Assignment:
Report every line below that holds the word "Given".

START Available data

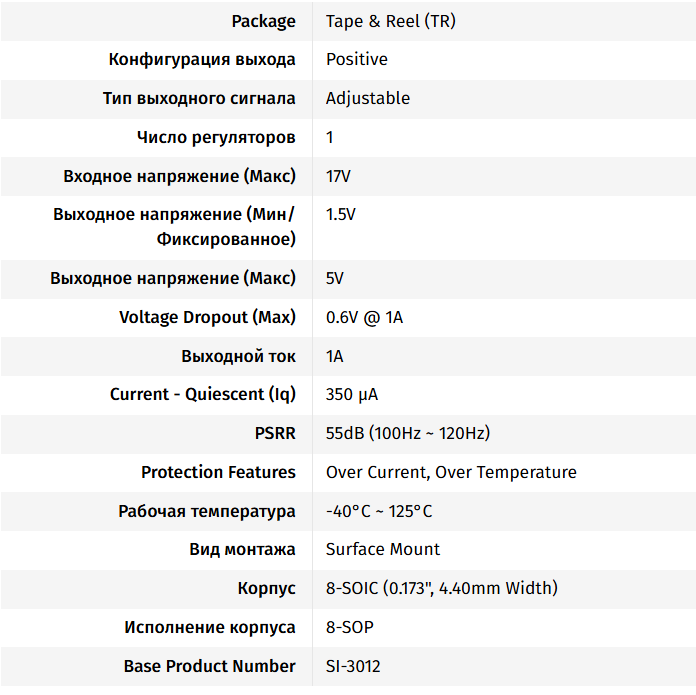Click the "Surface Mount" mounting value
The width and height of the screenshot is (696, 695).
click(383, 549)
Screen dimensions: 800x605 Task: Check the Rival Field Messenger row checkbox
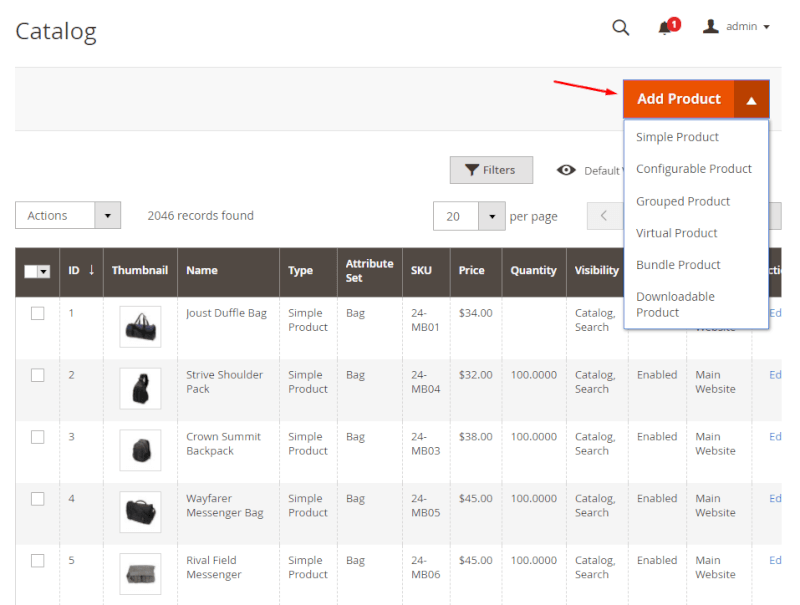[37, 561]
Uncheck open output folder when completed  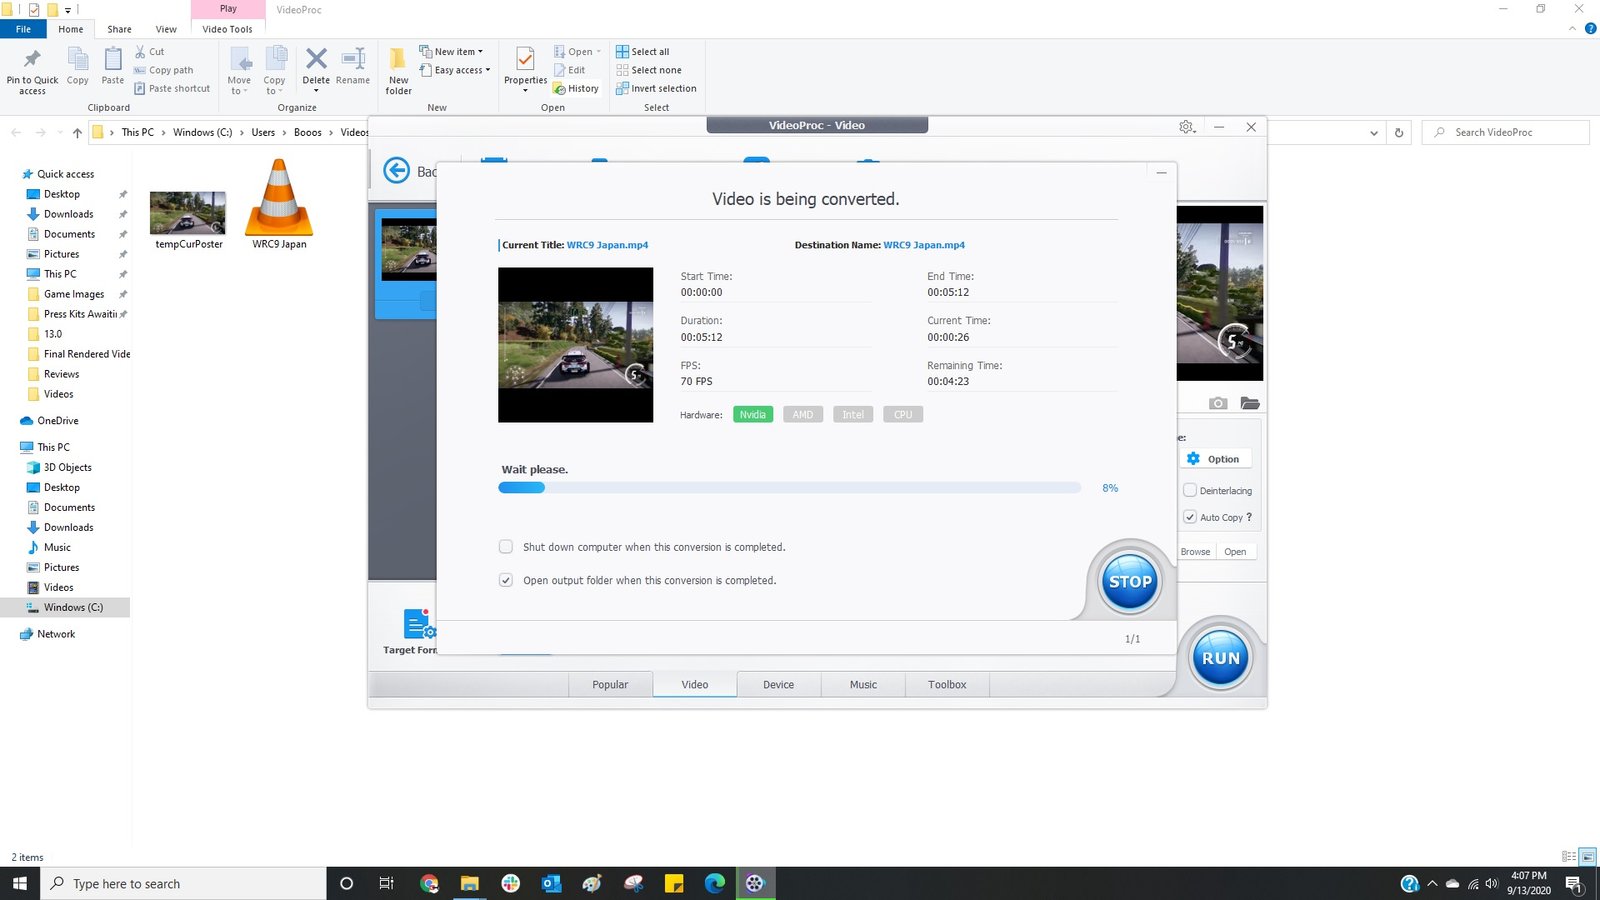point(506,580)
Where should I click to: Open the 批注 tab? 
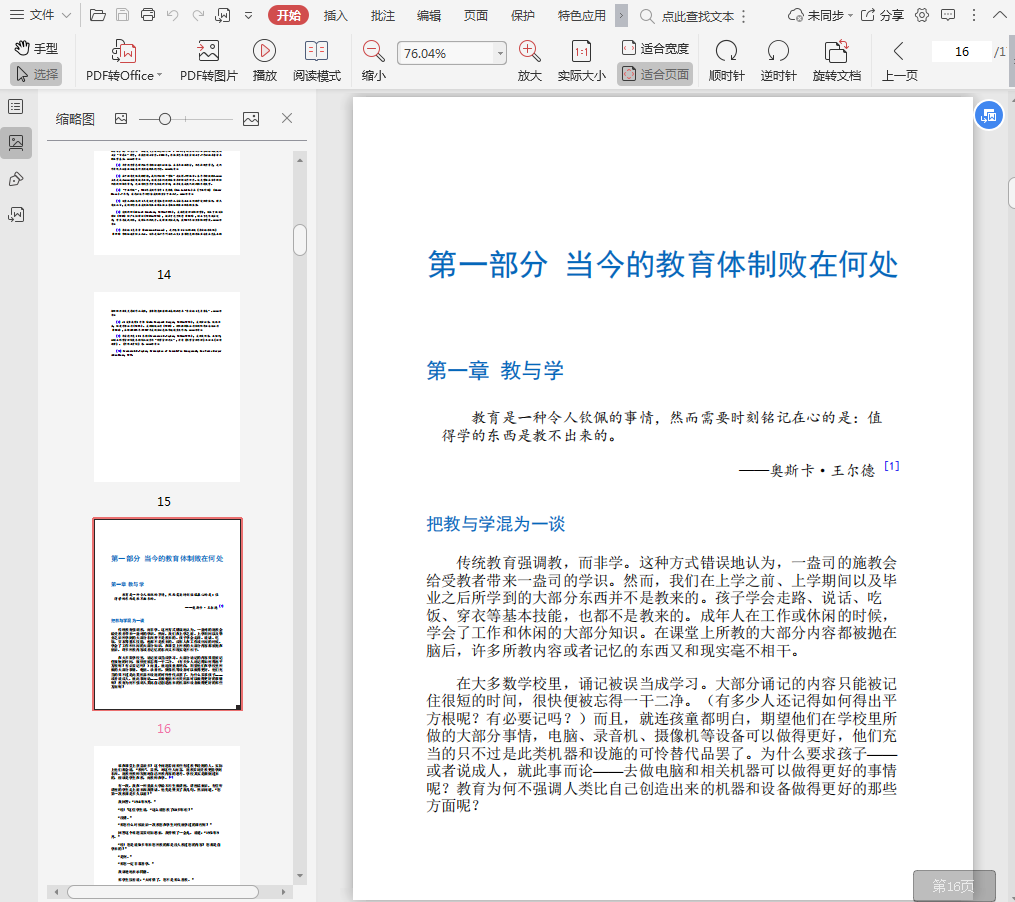382,15
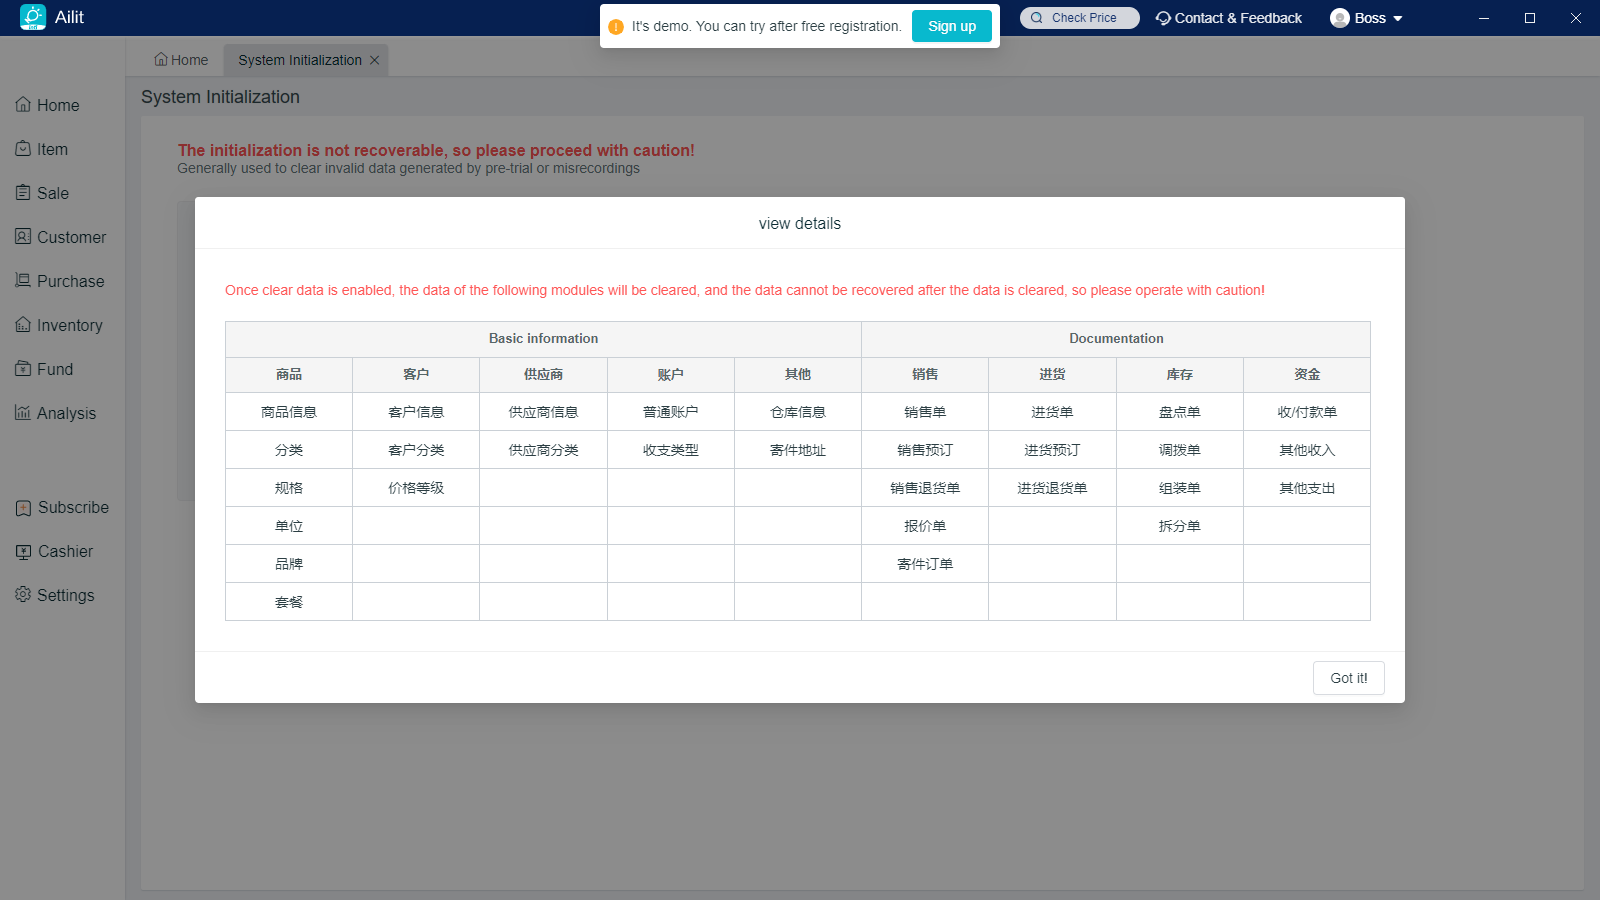Click the Ailit app logo icon
Viewport: 1600px width, 900px height.
click(x=33, y=17)
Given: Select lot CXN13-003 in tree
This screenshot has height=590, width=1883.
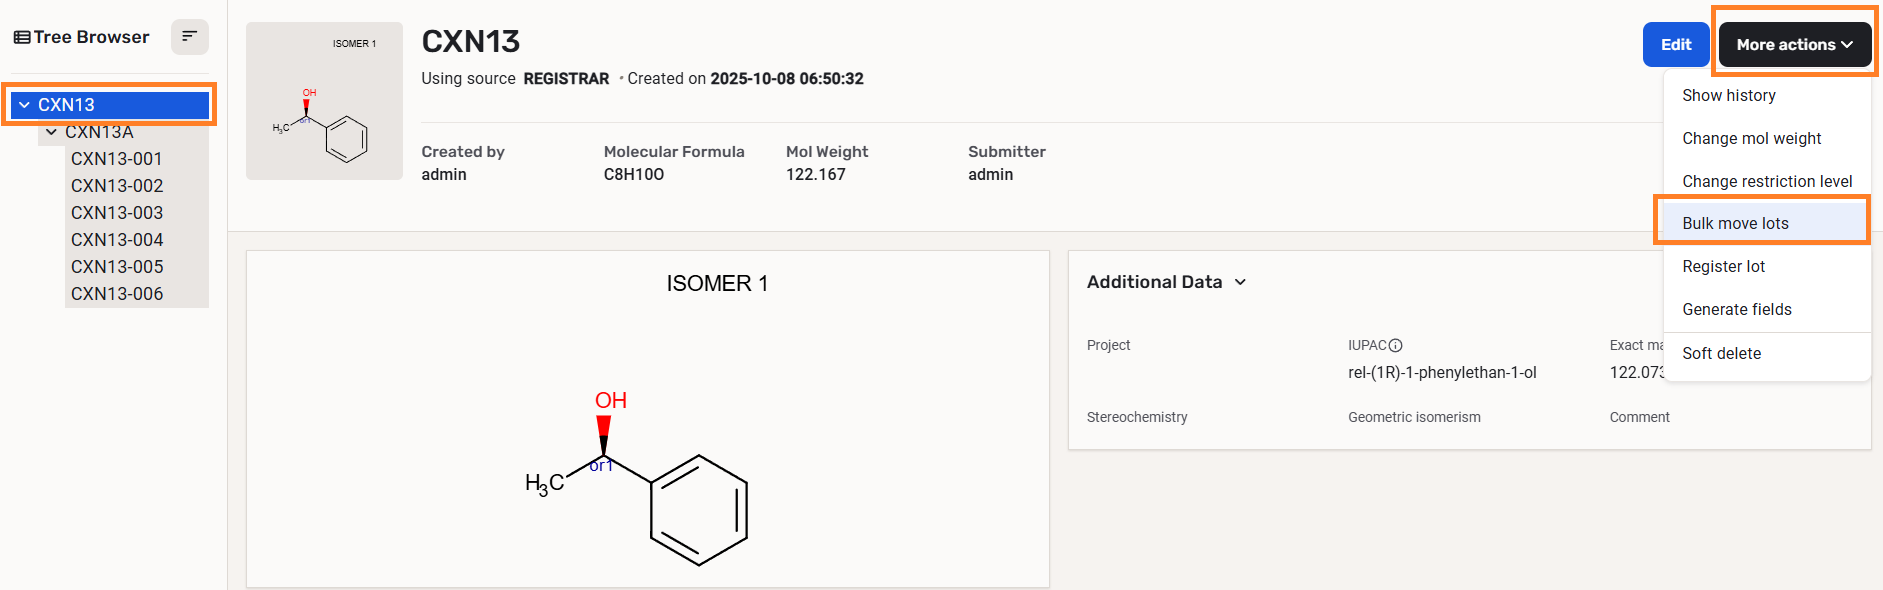Looking at the screenshot, I should [116, 213].
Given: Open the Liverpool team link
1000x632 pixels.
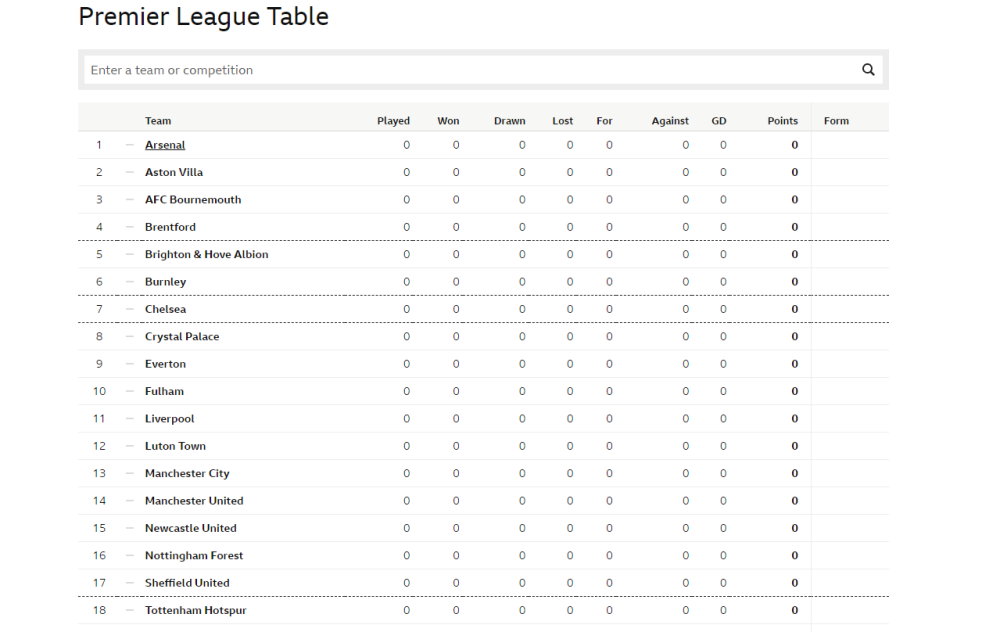Looking at the screenshot, I should click(169, 419).
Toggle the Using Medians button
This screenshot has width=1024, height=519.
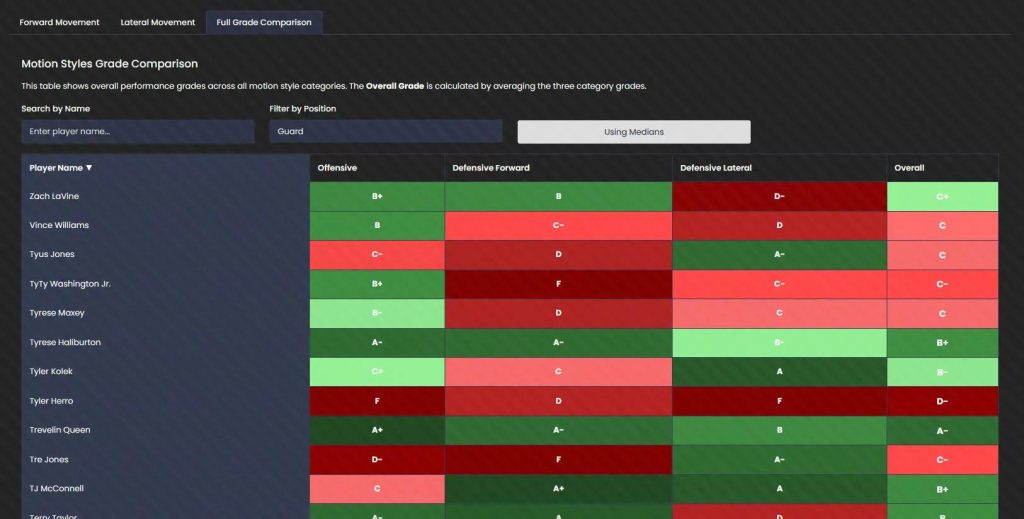(x=633, y=132)
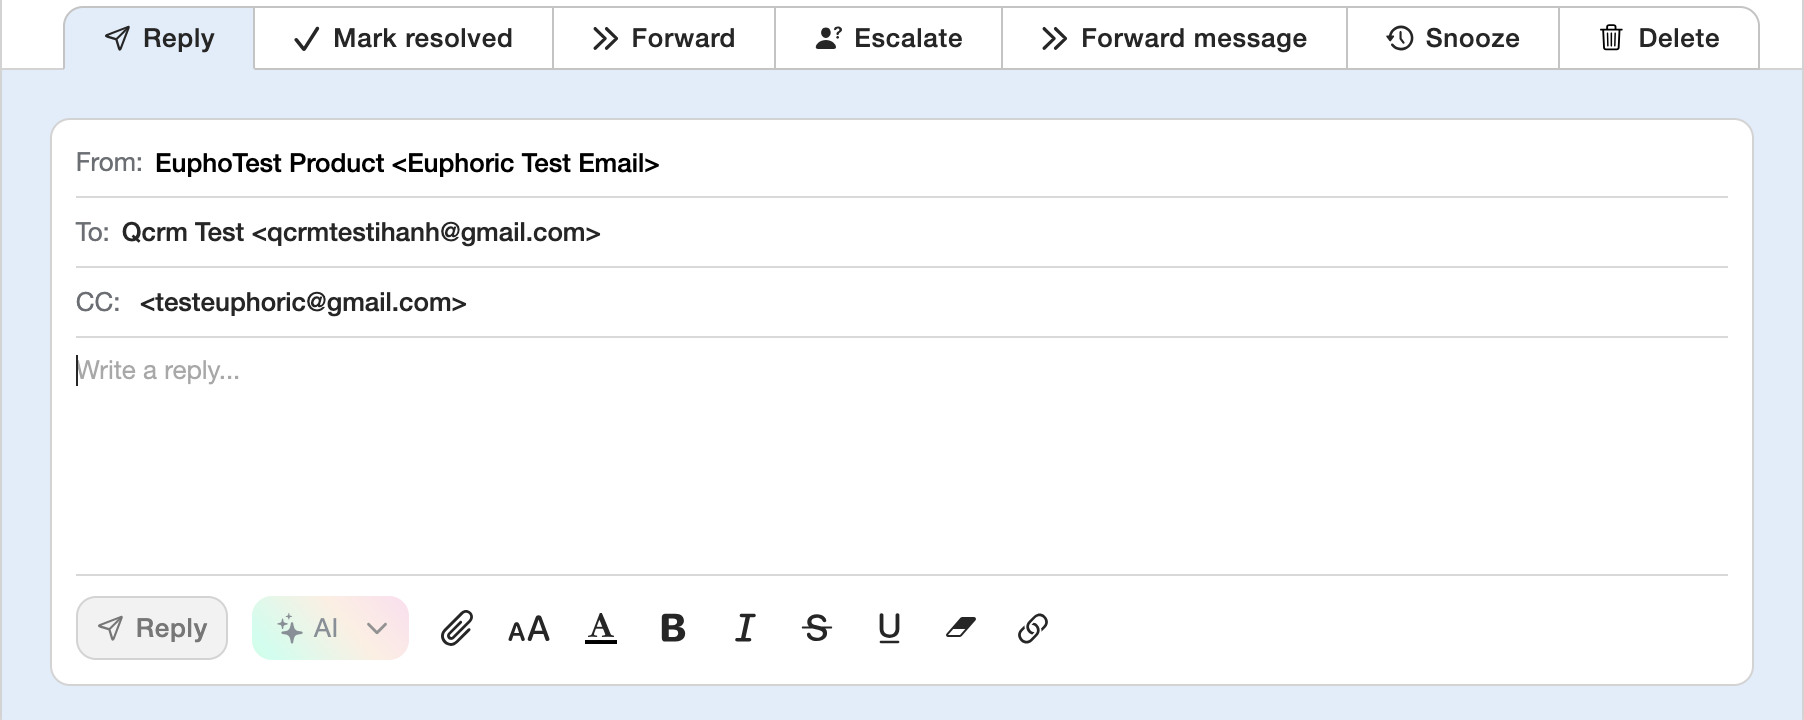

END Available data

Written reply:
Given: Select lot CXN13-003 in tree
Given: Open the Liverpool team link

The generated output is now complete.